INSURANCE JOURNAL
By Sonali Basak and Heather Perlberg
Nearly a decade ago, Imran Siddiqui helped engineer a shrewd maneuver for buyout mogul Leon Black’s Apollo Global Management LLC, one
that’s yielded many millions for the firm.
Then Siddiqui and Apollo parted ways — and the sparks are still flying. Money, betrayal, revenge: this breakup story has it all. Apollo has
accused Siddiqui of stealing trade secrets. Siddiqui has accused Apollo of scaring off his investors. The two sides have multiple lawsuits
pending.
The issue centers on the business that has become Apollo’s cash cow, Athene Holding Ltd. The legal tussle has emphasized just how lucrative
the insurance affiliate became for Apollo, and why Athene became the envy of the industry. Indeed, Apollo rivals Blackstone Group LP and
Carlyle Group LP have since built up their own bets on insurance.
The bigger question is who ultimately bears the costs — and the risks — of this sort of insurance play.
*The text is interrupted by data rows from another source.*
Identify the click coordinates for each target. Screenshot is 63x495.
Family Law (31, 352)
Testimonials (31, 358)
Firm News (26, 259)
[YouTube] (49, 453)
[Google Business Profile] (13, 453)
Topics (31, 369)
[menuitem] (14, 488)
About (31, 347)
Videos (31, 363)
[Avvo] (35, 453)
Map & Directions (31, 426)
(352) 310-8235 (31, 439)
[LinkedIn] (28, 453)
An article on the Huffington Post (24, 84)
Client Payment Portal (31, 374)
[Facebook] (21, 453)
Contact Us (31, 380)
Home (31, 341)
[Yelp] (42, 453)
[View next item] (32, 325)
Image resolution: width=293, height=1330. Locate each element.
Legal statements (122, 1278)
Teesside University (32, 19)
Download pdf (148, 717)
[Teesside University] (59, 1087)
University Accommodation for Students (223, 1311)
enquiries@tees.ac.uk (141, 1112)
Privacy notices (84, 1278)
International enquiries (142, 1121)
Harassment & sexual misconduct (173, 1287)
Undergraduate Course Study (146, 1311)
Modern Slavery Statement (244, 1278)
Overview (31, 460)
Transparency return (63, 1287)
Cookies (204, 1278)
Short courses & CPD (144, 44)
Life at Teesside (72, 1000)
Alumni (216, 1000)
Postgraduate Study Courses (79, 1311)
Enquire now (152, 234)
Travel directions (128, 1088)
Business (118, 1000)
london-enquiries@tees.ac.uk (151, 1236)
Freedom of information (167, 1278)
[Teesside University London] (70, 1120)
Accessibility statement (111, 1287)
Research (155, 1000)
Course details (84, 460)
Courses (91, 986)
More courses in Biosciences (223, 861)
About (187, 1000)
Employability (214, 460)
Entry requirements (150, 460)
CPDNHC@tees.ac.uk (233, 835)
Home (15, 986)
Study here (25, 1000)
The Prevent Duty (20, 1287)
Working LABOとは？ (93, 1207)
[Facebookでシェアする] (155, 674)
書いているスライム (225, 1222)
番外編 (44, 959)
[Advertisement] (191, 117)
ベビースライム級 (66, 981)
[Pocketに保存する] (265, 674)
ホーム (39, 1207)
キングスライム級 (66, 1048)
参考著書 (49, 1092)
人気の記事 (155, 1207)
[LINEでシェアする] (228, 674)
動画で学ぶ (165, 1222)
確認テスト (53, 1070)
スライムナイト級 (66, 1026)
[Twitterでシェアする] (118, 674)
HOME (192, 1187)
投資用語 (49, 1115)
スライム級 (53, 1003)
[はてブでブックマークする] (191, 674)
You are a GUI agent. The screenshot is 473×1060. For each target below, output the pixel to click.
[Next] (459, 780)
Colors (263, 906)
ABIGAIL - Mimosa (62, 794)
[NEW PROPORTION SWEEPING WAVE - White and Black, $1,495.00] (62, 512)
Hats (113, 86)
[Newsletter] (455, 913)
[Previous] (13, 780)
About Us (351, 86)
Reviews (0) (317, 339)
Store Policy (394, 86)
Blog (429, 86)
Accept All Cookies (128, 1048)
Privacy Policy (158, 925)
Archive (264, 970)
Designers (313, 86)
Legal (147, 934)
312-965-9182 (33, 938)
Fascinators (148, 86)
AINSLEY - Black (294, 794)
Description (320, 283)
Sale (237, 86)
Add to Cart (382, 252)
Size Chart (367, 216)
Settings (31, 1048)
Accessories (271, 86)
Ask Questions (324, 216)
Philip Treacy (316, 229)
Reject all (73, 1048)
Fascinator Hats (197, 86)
The Apollo-Athene strategy has been to
extract fees upon fees associated with annuities, which are typically sold to ordinary Americans. Rivals have criticized the payouts as exorbitant
and opaque: Apollo vehicles can reap as much as 70 basis points on the most hard-to-manage investments. But investors have benefited as well,
with the stock prices of both companies rising in the last few years.
About 25 percent of Apollo’s overall value is derived by Athene, according to Devin Ryan, an analyst for JMP Securities LLC in New York.
“That’s how important Athene is,” Ryan said. “And in the bigger picture, there’s still a tremendous growth opportunity given the size of the
insurance market and where Apollo is looking to go with the entity.”
Siddiqui’s partnership with Apollo began happily enough. He arrived there in 2008 after stints at Oakhill Capital Partners and Goldman Sachs
Group Inc. with an idea to build an insurance company and then collect fees from managing its funds.